## What you are asked to do
Pick out each line in the rows below that contains the word "Schimmelhengst", and copy those lines.
=-=-=-=-=
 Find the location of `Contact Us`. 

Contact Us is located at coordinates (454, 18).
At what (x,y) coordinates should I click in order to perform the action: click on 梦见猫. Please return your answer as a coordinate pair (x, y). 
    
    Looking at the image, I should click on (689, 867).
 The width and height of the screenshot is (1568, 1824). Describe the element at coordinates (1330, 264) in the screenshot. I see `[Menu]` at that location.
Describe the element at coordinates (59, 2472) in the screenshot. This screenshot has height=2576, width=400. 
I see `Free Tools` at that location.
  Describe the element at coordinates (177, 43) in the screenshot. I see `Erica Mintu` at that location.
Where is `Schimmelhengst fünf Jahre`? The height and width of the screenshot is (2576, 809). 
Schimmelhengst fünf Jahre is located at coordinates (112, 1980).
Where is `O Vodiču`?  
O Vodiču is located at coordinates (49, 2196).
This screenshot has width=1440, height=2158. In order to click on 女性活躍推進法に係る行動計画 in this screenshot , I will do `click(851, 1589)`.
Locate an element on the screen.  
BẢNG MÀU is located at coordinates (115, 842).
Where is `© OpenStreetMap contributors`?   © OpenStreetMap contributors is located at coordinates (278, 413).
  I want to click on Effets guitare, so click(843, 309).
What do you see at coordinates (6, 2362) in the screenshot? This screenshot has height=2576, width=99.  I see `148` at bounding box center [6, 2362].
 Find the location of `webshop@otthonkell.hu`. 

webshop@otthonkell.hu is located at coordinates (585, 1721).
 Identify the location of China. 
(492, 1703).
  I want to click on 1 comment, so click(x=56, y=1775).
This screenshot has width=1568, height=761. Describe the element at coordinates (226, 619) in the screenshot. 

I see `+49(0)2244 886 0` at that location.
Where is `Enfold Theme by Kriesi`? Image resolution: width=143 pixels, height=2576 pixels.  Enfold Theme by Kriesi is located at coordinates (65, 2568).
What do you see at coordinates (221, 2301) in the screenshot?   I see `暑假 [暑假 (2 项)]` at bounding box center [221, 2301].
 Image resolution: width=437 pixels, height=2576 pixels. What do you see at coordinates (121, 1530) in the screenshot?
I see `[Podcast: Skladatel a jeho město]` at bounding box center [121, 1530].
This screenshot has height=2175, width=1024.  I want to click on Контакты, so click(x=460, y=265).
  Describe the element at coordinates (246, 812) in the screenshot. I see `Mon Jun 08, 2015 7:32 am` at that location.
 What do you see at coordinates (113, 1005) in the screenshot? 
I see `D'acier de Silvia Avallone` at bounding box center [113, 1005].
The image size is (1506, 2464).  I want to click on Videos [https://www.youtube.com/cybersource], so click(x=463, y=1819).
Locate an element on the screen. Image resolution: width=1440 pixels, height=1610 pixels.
=-=-=-=-=
## Written answer
Where is `Schimmelhengst fünf Jahre`? The height and width of the screenshot is (2576, 809). 
Schimmelhengst fünf Jahre is located at coordinates (112, 1980).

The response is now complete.